**Records contained in a dataset**:
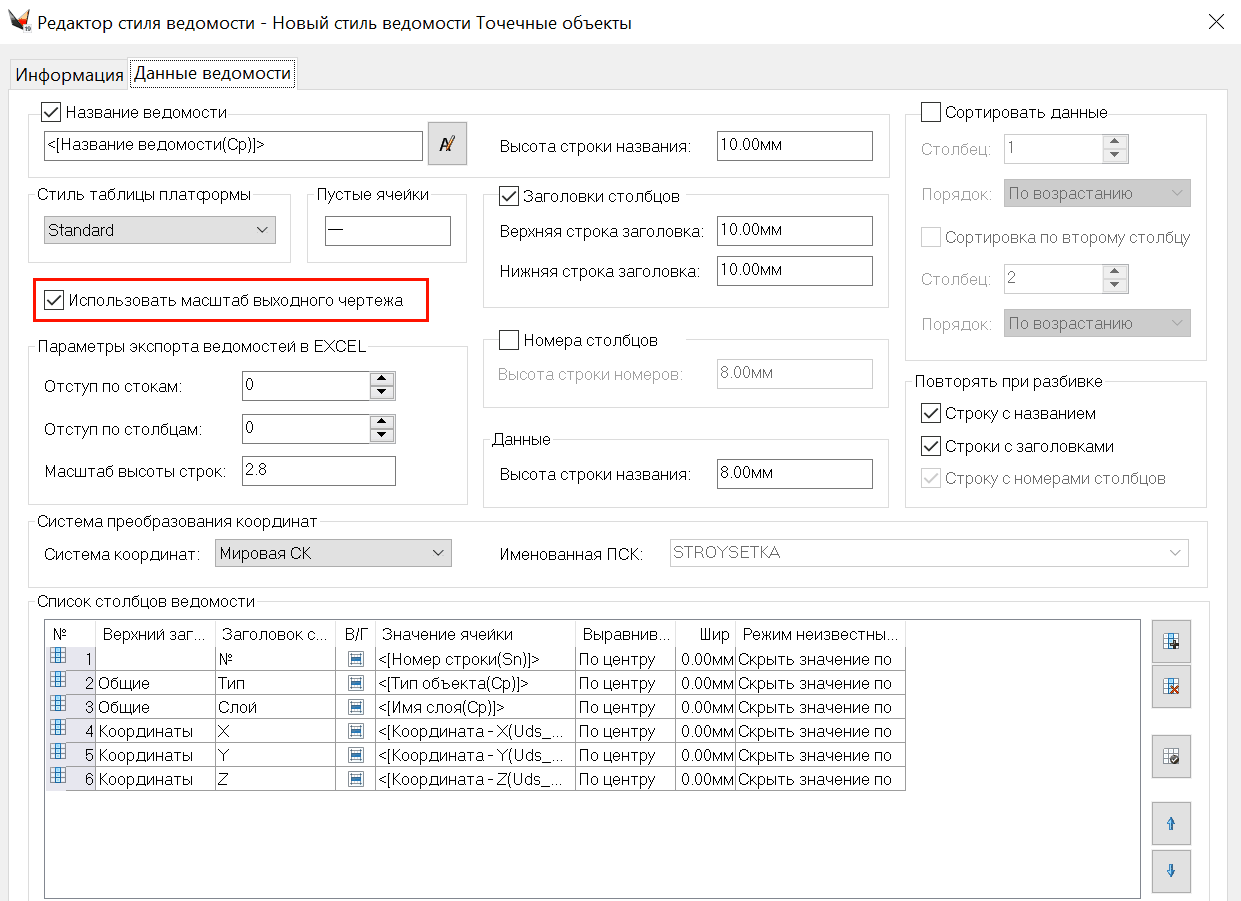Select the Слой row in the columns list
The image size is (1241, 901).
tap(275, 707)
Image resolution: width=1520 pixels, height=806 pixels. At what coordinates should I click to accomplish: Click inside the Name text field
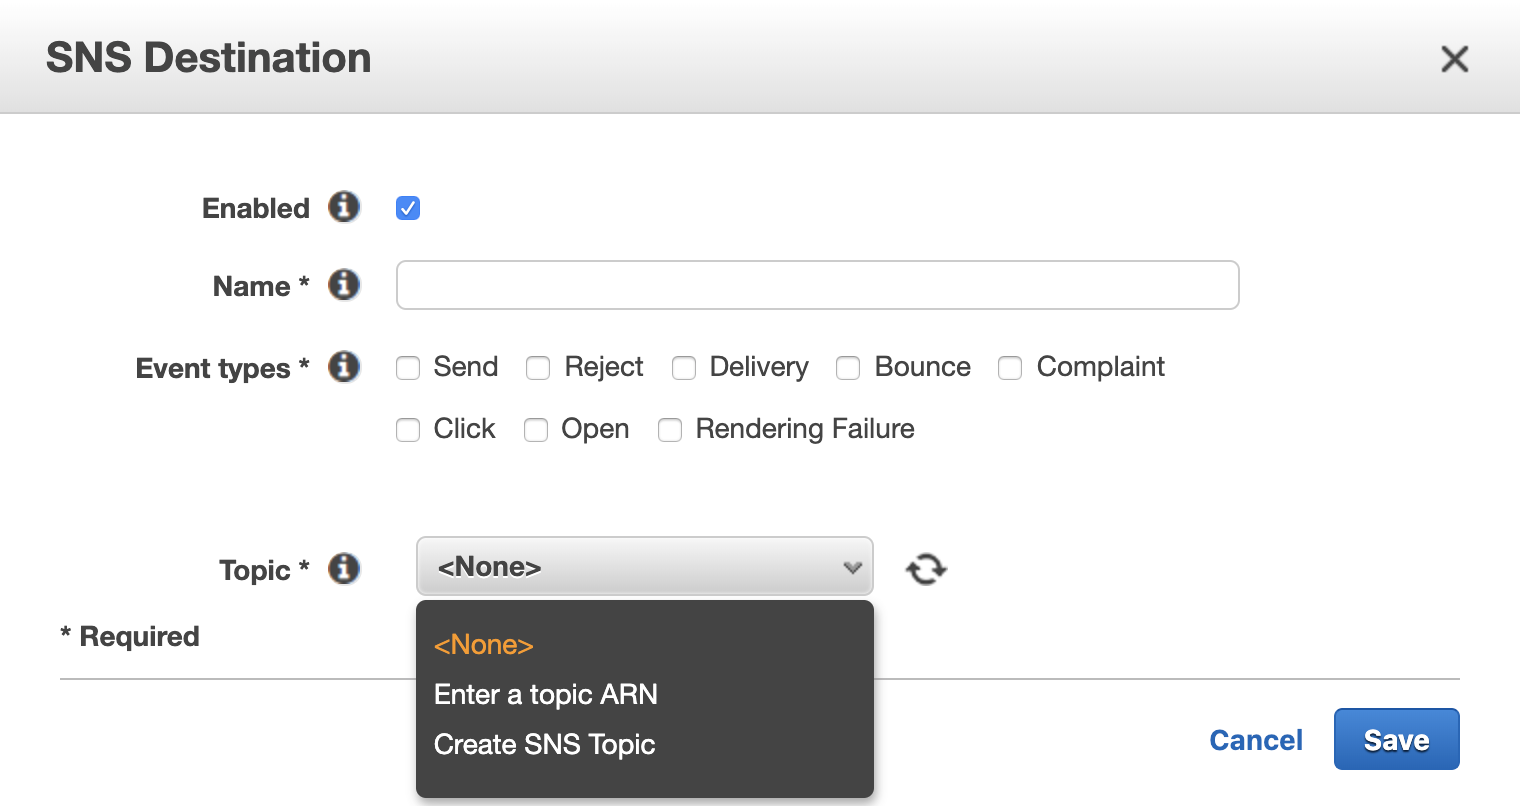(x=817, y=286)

**Work order**: Leave the pictures aside and print exactly, and only, the lines from the one with "Image resolution: width=1520" through the end of the data, both included.

**Exercise answer**:
Image resolution: width=1520 pixels, height=806 pixels. At what coordinates should I click to accomplish: Click inside the Name text field
(x=817, y=286)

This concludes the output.